720 W. Partners, LLC v. Alvarez
This text of 720 W. Partners, LLC v. Alvarez (720 W. Partners, LLC v. Alvarez) is published on Counsel Stack Legal Research, covering Appellate Terms of the Supreme Court of New York primary law. Counsel Stack provides free access to over 12 million legal documents including statutes, case law, regulations, and constitutions.
Opinion
against
Maria Alvarez, Respondent-Tenant-Appellant, -and- "John Doe" and "Jane Doe," Respondents-Undertenants.

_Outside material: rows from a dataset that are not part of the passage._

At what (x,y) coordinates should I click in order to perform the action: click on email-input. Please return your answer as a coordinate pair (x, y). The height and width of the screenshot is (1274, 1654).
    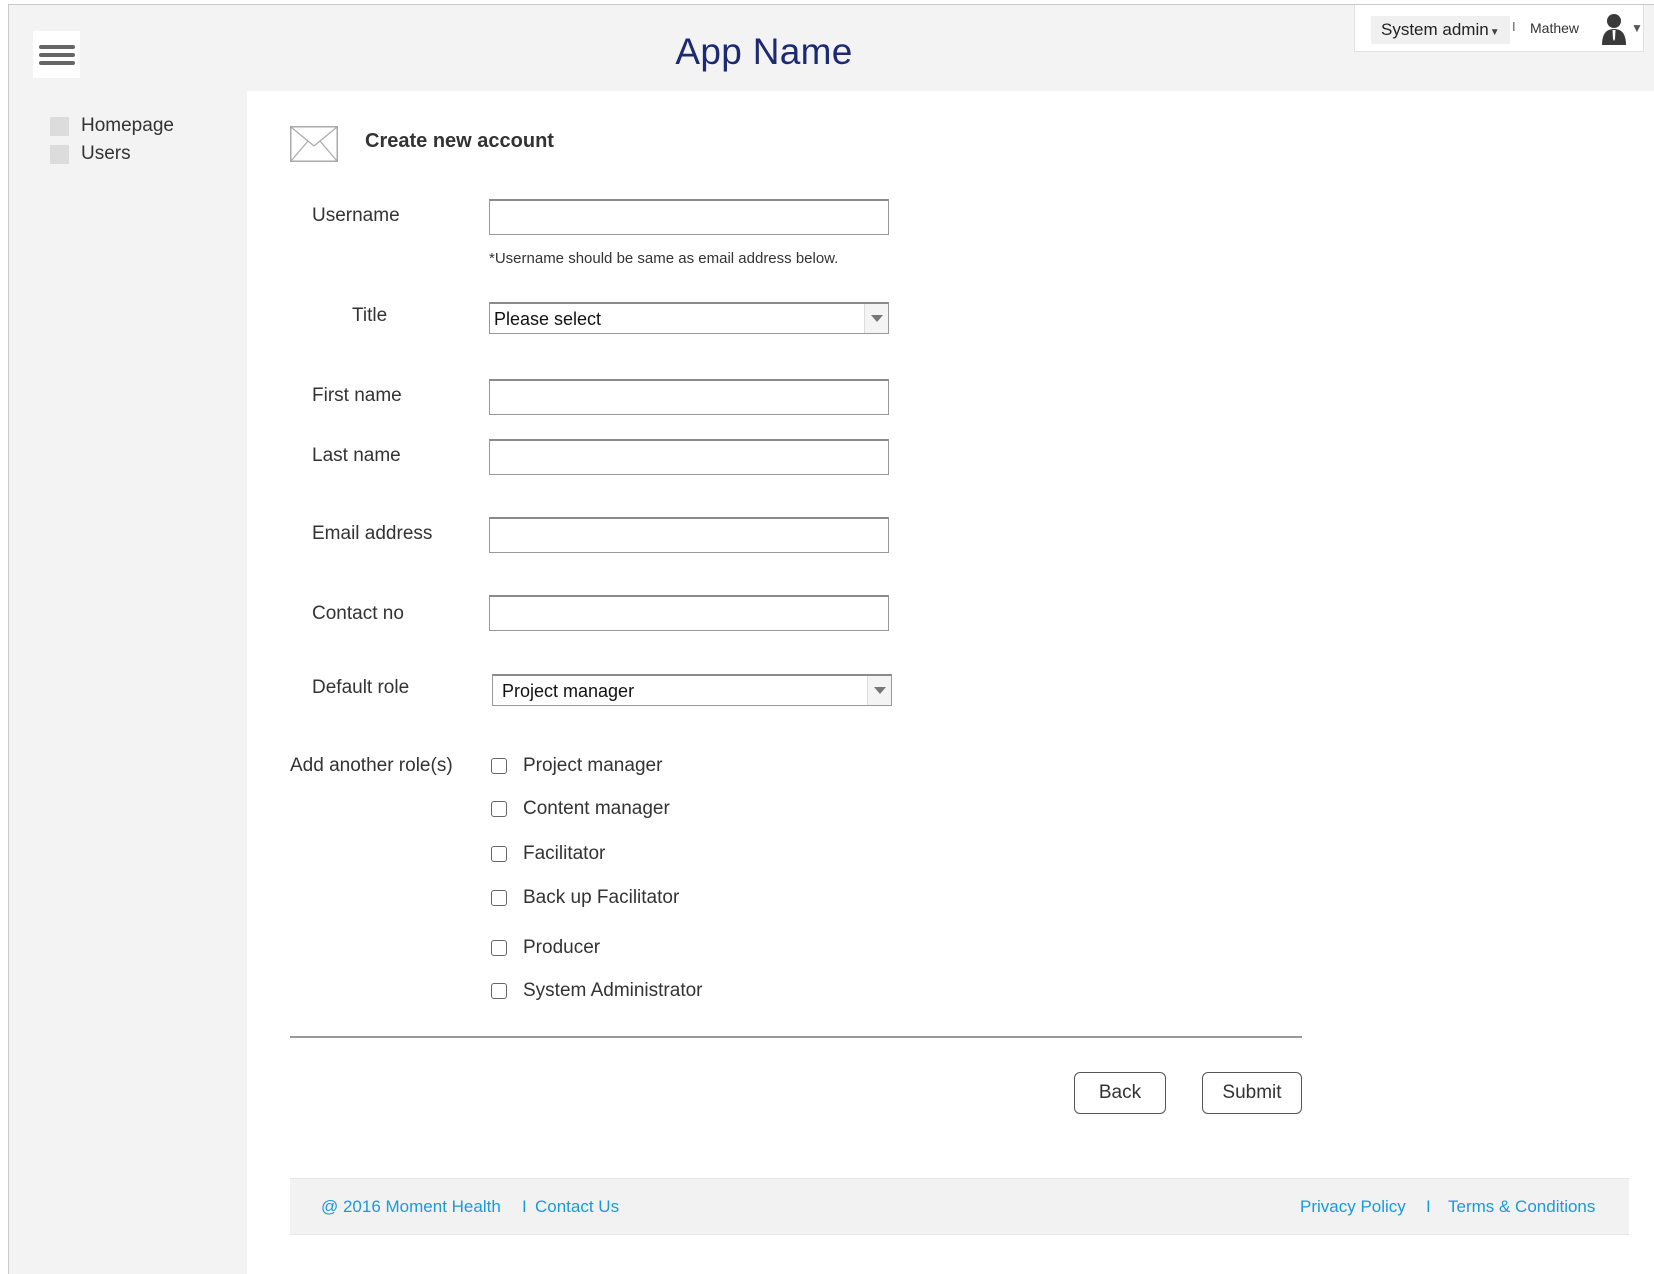
    Looking at the image, I should click on (689, 535).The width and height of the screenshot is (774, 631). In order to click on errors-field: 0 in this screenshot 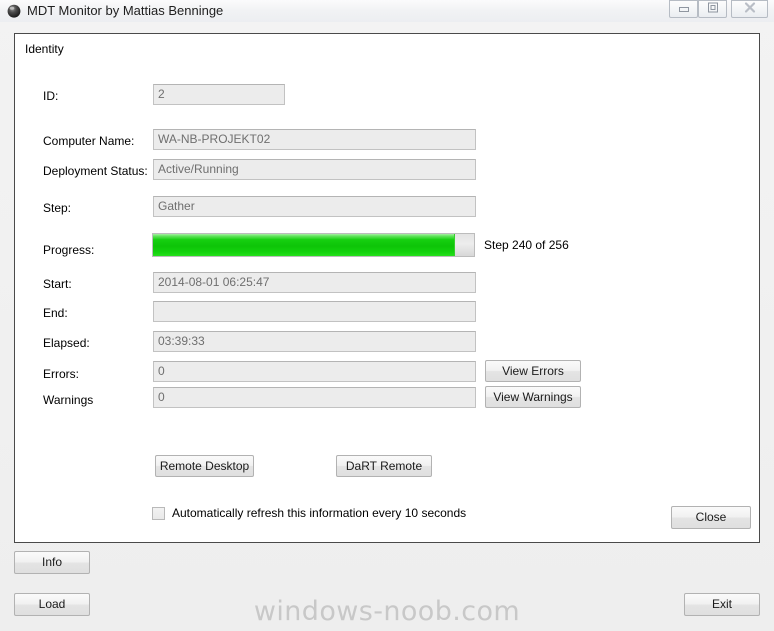, I will do `click(314, 372)`.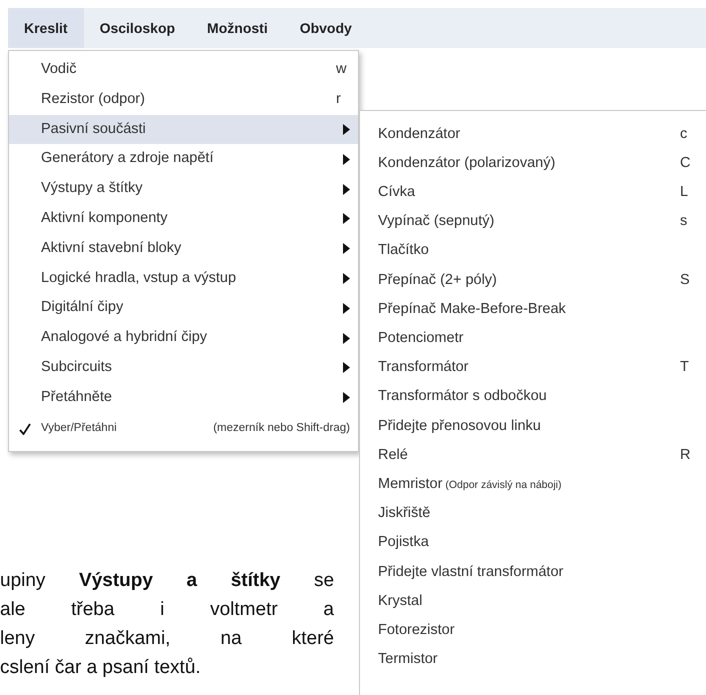 This screenshot has height=695, width=706. What do you see at coordinates (238, 28) in the screenshot?
I see `menu-bar-item: Možnosti` at bounding box center [238, 28].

Tenant appeals from (1) an order of the of the Civil Court of the City of New York, New York County (Arlene H. Hahn, J.), entered on or about April 29, 2015, after a hearing, which granted landlord's motion for entry of a final judgment of possession pursuant to a stipulation settling a holdover summary proceeding, and (2) an order of the same court (Jean T. Schneider, J.), dated May 13, 2016, which denied tenant's motion to stay execution of the warrant of eviction.
Per Curiam.
Order (Arlene H. Hahn, J.), entered on or about April 29, 2015, affirmed, without costs. Appeal from order (Jean T. Schneider, J.), dated May 13, 2016, dismissed, without costs, as abandoned.
The evidence adduced at the hearing amply supports Civil Court's determination that tenant breached the two-attorney, so-ordered stipulation settling the underlying nuisance holdover proceeding. Landlord's witnesses - six building residents and the superintendent - testified that tenant repeatedly violated paragraph 7 of the stipulation by failing to accompany her permanently-excluded, adult son, Carlos, into and out of the building when he visited, and allowing him to stay in her apartment overnight. Indeed, tenant acknowledged in her own testimony that she did not always escort Carlos out of the building after he visited the apartment. While the tenant cannot be answerable for the conduct of her adult child, or for his decisions regarding where to go, she may be held responsible for her own conduct in violation of the stipulation (see Matter of Romero v Martinez, 280 AD2d 58, 63 [2001], lv denied 96 NY2d 721 [2001]).
In view of the fully supported finding that tenant breached the stipulation, landlord was properly granted a possessory judgment, "the contracted-for consequence of ... tenant['s] own failure to do that which [she] promised to do" (Hotel Cameron, Inc. v Purcell, 35 AD3d 153, 155 [2006], quoting 1029 Sixth v Riniv Corp., 9 AD3d 142, 150 [2004], appeals dismissed 4 NY3d 795 [2005]; see 565 Tenants Corp. v Adams, 54 AD3d 602 [2008]).
THIS CONSTITUTES THE DECISION AND ORDER OF THE COURT.